# README

Integrating Policy Verification

The goal of this package is to make it easy for downstream tools to incorporate the verification capabilities of ClusterImagePolicy in other contexts where OCI artifacts are consumed.

The most straightforward example of this is to enable OCI build tooling to incorporate policies over the base images on top of which an application image is built (e.g. ko, kaniko). However, this can be used by other tooling that stores artifacts in OCI registries to verify those as well, examples of this could include the way Buildpacks v3 and Crossplane store elements in OCI registries.

Configuration

Verification is configured via policy.Verification:

type Verification struct {
	// NoMatchPolicy specifies the behavior when a base image doesn't match any
	// of the listed policies.  It allows the values: allow, deny, and warn.
	NoMatchPolicy string `yaml:"no-match-policy,omitempty"`

	// Policies specifies a collection of policies to use to cover the base
	// images used as part of evaluation.  See "policy" below for usage.
	// Policies can be nil so that we can distinguish between an explicitly
	// specified empty list and when policies is unspecified.
	Policies *[]Source `yaml:"policies,omitempty"`
}

NoMatchPolicy controls the behavior when an image reference is passed that does not match any of the configured policies.
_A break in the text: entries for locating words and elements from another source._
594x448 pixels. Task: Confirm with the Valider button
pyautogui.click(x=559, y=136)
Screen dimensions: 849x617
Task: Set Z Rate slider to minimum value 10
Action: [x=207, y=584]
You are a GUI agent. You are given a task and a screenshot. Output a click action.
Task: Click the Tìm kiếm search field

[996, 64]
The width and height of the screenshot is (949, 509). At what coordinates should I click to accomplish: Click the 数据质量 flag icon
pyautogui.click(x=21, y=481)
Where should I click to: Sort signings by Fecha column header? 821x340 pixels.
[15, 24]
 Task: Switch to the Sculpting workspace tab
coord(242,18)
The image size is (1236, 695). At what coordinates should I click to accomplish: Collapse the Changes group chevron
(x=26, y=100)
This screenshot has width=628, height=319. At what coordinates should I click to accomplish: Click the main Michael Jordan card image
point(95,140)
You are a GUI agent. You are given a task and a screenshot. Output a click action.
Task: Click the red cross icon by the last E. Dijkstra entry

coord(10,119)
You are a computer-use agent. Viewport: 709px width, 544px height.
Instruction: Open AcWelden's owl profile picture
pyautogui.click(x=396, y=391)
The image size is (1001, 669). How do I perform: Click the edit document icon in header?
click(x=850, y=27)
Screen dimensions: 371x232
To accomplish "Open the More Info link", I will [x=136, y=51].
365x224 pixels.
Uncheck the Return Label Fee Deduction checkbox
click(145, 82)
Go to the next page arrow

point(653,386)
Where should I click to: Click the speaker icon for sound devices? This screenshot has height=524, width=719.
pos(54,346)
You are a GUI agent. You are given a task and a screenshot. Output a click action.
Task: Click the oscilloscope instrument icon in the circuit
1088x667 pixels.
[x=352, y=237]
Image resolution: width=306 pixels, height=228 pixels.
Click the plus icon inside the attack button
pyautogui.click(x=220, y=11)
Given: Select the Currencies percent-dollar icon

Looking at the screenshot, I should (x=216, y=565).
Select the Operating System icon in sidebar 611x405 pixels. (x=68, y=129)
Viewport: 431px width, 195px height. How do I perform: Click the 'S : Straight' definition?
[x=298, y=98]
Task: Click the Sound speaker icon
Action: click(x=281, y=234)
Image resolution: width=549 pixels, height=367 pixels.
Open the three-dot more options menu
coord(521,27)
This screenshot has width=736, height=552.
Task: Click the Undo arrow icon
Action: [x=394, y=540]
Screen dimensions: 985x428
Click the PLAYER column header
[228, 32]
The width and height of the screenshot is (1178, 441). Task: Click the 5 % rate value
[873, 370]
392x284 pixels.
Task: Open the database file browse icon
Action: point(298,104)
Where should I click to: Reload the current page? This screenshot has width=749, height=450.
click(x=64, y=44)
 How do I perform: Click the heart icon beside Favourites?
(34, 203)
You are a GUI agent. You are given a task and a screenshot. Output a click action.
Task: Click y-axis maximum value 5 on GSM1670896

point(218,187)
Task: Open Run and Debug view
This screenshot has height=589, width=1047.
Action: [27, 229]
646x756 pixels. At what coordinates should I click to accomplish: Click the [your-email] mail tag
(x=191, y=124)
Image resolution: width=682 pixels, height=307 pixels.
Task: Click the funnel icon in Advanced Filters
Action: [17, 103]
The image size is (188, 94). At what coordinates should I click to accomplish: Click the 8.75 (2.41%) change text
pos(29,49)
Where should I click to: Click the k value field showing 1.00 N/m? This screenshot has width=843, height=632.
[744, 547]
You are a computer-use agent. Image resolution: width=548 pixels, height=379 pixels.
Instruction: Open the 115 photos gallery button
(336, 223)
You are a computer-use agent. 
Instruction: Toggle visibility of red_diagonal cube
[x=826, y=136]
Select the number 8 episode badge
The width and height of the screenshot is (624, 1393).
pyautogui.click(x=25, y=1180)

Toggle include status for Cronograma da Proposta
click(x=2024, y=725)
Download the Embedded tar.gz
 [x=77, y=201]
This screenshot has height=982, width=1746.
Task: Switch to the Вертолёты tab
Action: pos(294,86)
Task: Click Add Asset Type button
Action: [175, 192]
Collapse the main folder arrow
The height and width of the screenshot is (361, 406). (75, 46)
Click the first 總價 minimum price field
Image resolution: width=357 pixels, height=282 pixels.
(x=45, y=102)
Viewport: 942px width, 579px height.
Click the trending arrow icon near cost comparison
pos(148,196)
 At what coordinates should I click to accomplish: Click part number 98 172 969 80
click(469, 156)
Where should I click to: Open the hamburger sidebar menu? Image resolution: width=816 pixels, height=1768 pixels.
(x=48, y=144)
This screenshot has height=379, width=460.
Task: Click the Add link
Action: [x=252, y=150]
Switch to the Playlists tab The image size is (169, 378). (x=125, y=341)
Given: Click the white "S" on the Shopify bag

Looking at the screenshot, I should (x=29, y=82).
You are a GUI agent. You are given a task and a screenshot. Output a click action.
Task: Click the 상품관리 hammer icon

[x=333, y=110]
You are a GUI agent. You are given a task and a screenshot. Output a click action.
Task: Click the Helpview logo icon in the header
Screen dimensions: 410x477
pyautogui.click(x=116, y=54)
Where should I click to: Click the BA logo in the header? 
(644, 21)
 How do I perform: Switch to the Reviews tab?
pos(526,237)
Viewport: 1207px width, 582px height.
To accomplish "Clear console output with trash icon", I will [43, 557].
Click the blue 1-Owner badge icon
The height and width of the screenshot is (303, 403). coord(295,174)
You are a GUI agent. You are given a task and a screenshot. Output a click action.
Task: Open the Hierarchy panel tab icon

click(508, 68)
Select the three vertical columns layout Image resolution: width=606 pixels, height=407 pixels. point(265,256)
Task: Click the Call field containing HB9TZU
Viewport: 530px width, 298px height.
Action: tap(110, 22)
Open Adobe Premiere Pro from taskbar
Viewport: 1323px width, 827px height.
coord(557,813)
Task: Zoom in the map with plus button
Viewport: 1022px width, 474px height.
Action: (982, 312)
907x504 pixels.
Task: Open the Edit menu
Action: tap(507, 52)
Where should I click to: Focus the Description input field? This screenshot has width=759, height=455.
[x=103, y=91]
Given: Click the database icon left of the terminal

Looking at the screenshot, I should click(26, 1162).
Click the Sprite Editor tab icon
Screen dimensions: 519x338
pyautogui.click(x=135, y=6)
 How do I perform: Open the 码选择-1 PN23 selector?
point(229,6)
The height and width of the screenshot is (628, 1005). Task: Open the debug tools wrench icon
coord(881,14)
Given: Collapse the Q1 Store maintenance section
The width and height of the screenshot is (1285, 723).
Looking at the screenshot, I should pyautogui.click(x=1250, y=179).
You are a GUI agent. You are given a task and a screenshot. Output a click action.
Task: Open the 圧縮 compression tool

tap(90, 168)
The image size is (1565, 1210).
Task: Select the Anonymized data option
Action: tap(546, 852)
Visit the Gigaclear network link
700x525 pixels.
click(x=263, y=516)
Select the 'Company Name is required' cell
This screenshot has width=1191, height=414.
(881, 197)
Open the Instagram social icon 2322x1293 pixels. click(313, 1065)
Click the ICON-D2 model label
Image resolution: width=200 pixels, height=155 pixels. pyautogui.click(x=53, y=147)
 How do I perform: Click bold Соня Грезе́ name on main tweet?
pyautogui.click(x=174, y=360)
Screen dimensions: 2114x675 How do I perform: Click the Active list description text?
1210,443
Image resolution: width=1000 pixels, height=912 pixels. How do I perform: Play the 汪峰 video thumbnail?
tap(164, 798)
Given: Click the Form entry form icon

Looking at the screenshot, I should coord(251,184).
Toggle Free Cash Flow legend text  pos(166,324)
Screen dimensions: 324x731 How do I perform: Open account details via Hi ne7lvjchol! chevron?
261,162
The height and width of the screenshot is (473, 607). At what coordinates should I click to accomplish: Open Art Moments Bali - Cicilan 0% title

Policies can be specified via three possible sources:

// Source contains a set of options for specifying policies.  Exactly
// one of the fields may be specified for each Source entry.
type Source struct {
	// Data is a collection of one or more ClusterImagePolicy resources.
	Data string `yaml:"data,omitempty"`

	// Path is a path to a file containing one or more ClusterImagePolicy
	// resources.
	// TODO(mattmoor): Make this support taking a directory similar to kubectl.
	// TODO(mattmoor): How do we want to handle something like -R?  Perhaps we
	// don't and encourage folks to list each directory individually?
	Path string `yaml:"path,omitempty"`

	// URL links to a file containing one or more ClusterImagePolicy resources.
	URL string `yaml:"url,omitempty"`
}

With `spf13/viper`

Many tools leverage spf13/viper for configuration, and policy.Verification may be used in conjunction with viper via:

	vfy := policy.Verification{}
	if err := v.UnmarshalKey("verification", &vfy); err != nil { ... }

This allows a section of the viper config:

verification:
  noMatchPolicy: deny
  policies:
  - data: ... # Inline policies
  - url: ... # URL to policies
  ...

Compilation

The policy.Verification can be compiled into a policy.Verifier using policy.Compile, which also takes a context.Context and a function that controls how warnings are surfaced:

	verifier, err := policy.Compile(ctx, verification,
		func(s string, i ...interface{}) {
			// Handle warnings your own way!
		})
	if err != nil { ... }

The compilation process will surface compilation warnings via the supplied function and return any errors resolving or compiling the policies immediately.

Verification

With a compiled policy.Verifier many image references can be verified against the compiled policies by invoking Verify:

// Verifier is the interface for checking that a given image digest satisfies
// the policies backing this interface.
type Verifier interface {
	// Verify checks that the provided reference satisfies the backing policies.
	Verify(context.Context, name.Reference, authn.Keychain) error
}

# Functions

Compile

Compile turns a Verification into an executable Verifier.

Parse

Parse decodes a provided YAML document containing zero or more objects into a collection of unstructured.Unstructured objects.

ParseClusterImagePolicies

ParseClusterImagePolicies returns ClusterImagePolicy objects found in the policy document.

Validate

Validate decodes a provided YAML document containing zero or more objects and performs limited validation on them, after applying defaulting (to simulate the mutating webhook running before the validating webhook).